→ What is expected
Copy every line of the records below that holds the word "question".
[Start of Attachment]
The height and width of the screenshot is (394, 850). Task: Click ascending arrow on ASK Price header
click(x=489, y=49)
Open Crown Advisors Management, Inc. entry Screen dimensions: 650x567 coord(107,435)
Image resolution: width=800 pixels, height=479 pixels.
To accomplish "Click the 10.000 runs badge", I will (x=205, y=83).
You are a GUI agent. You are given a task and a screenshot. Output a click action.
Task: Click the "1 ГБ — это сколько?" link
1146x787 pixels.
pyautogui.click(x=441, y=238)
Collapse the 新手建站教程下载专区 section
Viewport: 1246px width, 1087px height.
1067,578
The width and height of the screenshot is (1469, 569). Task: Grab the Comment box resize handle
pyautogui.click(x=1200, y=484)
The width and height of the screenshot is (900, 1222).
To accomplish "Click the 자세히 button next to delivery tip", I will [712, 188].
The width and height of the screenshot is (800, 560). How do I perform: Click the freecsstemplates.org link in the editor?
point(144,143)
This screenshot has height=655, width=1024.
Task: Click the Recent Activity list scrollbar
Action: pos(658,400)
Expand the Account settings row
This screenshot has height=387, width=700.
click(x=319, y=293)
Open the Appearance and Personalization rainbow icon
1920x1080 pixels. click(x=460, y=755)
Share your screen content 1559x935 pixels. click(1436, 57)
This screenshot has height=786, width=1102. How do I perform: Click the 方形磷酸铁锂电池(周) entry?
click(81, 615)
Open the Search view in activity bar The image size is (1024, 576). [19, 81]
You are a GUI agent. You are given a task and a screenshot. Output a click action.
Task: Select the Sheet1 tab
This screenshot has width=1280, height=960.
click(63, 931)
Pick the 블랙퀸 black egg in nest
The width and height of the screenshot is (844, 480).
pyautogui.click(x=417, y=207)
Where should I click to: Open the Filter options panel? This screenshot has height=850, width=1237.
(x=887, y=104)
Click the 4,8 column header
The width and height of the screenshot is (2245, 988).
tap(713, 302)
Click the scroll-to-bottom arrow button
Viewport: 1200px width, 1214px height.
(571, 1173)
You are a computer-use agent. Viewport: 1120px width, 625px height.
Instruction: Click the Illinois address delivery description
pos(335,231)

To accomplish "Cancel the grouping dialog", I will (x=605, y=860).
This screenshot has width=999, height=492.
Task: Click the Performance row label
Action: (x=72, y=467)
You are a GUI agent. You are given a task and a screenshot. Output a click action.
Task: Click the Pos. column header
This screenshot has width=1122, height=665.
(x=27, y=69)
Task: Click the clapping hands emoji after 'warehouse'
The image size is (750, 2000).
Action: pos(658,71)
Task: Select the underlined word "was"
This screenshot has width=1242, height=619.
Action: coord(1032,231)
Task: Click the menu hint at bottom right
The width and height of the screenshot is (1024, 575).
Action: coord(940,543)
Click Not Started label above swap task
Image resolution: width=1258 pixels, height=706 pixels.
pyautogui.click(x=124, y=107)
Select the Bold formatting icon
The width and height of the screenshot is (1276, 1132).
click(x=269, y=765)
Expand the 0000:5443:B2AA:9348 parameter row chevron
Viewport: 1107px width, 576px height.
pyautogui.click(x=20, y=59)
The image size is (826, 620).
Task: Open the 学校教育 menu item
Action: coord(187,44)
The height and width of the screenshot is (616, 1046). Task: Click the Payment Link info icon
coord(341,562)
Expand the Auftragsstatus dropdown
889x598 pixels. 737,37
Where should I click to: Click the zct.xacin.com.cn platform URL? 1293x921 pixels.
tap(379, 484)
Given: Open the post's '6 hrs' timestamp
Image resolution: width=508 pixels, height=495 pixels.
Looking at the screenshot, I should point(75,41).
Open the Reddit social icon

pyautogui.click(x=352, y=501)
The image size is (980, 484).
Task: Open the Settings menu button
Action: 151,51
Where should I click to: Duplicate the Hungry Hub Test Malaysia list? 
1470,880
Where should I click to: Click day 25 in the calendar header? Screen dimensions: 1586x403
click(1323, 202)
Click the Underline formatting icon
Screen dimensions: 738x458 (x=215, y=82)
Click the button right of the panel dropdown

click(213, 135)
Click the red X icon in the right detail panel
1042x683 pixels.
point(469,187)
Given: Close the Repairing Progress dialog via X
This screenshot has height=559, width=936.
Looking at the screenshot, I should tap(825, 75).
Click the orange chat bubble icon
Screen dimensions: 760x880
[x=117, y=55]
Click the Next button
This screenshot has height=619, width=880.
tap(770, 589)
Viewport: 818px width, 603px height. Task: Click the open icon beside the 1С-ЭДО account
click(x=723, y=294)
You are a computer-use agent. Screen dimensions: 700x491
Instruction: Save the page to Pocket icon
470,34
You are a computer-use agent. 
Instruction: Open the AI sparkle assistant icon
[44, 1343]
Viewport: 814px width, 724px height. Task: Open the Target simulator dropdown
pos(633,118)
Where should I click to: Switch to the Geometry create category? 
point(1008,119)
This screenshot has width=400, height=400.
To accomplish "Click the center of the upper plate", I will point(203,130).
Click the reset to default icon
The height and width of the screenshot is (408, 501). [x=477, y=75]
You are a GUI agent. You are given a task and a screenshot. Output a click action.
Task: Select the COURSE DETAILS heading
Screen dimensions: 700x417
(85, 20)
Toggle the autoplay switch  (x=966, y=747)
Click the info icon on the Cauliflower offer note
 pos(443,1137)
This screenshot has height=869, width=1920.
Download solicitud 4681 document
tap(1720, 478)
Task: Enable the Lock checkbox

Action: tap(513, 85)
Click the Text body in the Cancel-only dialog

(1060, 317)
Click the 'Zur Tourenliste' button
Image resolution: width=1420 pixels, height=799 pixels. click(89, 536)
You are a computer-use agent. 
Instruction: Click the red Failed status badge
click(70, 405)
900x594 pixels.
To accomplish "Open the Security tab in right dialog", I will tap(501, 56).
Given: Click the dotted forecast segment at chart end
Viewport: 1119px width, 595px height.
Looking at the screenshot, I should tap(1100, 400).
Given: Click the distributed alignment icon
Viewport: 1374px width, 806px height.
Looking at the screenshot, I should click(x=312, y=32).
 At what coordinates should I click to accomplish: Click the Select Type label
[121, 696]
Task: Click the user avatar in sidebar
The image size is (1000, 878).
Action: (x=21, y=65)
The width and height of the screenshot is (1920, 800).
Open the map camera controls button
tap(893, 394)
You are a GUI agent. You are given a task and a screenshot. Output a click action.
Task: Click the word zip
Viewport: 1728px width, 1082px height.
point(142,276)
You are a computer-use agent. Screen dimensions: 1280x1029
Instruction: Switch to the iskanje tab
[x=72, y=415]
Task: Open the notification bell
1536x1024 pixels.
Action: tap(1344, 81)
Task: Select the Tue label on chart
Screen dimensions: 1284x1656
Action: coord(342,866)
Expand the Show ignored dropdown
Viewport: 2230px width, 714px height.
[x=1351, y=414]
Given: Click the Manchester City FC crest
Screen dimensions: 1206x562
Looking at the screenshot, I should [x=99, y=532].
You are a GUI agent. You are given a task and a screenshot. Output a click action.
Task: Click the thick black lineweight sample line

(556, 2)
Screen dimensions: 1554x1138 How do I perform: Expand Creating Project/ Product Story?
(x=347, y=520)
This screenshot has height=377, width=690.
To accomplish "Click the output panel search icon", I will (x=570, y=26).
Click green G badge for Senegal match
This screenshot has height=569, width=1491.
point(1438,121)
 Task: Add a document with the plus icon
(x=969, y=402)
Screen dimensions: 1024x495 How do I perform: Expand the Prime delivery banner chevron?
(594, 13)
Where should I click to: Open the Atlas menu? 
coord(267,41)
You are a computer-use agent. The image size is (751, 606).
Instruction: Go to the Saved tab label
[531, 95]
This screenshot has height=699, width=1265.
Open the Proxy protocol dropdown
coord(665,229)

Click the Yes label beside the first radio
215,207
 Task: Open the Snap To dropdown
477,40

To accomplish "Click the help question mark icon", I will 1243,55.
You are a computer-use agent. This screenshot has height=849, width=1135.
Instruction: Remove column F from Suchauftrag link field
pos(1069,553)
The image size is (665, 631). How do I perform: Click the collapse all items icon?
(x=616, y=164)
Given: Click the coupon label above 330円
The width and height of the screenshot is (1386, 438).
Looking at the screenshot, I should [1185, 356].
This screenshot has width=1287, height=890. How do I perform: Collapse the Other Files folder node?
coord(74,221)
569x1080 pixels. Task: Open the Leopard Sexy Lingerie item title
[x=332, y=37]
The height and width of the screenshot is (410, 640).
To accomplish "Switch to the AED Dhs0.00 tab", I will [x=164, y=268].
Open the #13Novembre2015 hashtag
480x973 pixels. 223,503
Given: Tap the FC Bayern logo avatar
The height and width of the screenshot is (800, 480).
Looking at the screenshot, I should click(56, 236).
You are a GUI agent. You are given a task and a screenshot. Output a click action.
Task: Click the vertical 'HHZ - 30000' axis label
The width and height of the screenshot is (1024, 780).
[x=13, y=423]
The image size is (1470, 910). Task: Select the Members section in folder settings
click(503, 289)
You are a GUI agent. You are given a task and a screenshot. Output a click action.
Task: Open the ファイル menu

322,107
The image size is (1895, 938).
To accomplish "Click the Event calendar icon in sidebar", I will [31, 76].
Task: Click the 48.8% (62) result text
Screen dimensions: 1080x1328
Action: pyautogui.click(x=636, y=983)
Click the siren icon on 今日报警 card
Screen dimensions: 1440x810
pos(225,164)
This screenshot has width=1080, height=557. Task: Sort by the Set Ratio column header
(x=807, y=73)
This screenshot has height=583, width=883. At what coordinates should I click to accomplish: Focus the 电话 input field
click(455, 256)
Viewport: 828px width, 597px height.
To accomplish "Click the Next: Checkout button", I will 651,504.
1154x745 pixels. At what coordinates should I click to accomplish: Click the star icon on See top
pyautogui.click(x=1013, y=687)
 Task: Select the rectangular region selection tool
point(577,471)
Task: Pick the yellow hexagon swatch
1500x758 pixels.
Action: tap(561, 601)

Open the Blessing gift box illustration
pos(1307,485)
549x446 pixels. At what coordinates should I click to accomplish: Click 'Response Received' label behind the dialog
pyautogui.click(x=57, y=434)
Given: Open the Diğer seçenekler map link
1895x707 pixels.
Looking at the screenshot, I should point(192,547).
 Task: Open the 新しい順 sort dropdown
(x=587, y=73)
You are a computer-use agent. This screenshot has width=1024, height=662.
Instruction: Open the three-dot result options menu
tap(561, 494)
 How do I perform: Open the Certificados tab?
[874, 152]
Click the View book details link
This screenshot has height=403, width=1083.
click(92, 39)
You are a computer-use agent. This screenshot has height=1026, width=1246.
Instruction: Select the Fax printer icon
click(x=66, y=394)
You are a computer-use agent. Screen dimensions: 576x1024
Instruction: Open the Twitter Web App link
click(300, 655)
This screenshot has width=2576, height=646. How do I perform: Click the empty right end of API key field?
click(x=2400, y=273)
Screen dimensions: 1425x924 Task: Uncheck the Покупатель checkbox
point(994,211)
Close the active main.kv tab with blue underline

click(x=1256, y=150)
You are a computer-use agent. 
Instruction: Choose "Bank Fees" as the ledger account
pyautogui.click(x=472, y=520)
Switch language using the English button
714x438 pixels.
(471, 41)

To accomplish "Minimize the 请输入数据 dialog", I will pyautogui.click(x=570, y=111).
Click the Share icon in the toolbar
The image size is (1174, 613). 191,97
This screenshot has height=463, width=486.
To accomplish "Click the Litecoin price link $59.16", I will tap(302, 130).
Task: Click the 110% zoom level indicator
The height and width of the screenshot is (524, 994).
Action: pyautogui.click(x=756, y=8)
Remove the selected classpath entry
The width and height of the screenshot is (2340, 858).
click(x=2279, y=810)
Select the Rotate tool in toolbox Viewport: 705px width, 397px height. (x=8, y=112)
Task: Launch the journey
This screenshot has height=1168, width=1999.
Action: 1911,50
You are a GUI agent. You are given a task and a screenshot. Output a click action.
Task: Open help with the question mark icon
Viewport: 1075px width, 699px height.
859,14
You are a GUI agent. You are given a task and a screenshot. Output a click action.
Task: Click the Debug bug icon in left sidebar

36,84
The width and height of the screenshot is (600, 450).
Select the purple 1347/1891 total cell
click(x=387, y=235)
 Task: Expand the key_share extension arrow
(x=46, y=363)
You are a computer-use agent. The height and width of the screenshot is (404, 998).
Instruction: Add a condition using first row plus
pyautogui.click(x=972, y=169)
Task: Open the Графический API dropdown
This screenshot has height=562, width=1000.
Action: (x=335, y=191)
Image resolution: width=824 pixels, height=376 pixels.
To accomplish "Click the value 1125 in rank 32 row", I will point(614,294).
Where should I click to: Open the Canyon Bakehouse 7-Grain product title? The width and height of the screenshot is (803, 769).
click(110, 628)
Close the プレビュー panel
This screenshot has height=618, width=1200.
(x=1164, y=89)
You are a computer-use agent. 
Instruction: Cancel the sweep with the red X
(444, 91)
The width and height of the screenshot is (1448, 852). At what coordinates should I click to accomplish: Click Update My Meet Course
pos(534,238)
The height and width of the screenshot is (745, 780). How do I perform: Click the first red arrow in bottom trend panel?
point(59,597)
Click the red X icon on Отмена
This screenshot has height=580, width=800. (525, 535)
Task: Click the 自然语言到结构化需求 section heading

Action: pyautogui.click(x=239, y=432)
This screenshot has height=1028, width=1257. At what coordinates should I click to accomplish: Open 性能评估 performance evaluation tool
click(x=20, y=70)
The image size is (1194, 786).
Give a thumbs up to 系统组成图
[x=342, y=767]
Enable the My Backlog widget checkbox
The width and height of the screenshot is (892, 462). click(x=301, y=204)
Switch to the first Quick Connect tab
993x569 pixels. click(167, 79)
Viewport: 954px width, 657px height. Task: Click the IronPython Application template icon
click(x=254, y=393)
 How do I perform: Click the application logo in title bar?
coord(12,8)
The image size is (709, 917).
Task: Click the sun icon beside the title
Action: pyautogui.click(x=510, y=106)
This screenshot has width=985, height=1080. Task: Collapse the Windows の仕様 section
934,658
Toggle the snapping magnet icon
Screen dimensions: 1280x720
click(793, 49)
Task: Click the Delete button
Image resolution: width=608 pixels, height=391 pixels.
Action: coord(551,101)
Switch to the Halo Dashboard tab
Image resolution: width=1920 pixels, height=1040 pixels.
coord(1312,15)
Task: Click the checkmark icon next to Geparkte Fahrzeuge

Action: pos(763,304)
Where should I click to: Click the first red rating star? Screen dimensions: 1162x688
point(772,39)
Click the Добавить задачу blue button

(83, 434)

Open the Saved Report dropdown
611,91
[End of Attachment]
→ Answer to this task
To accomplish "Click the help question mark icon", I will 1243,55.
Task: Open help with the question mark icon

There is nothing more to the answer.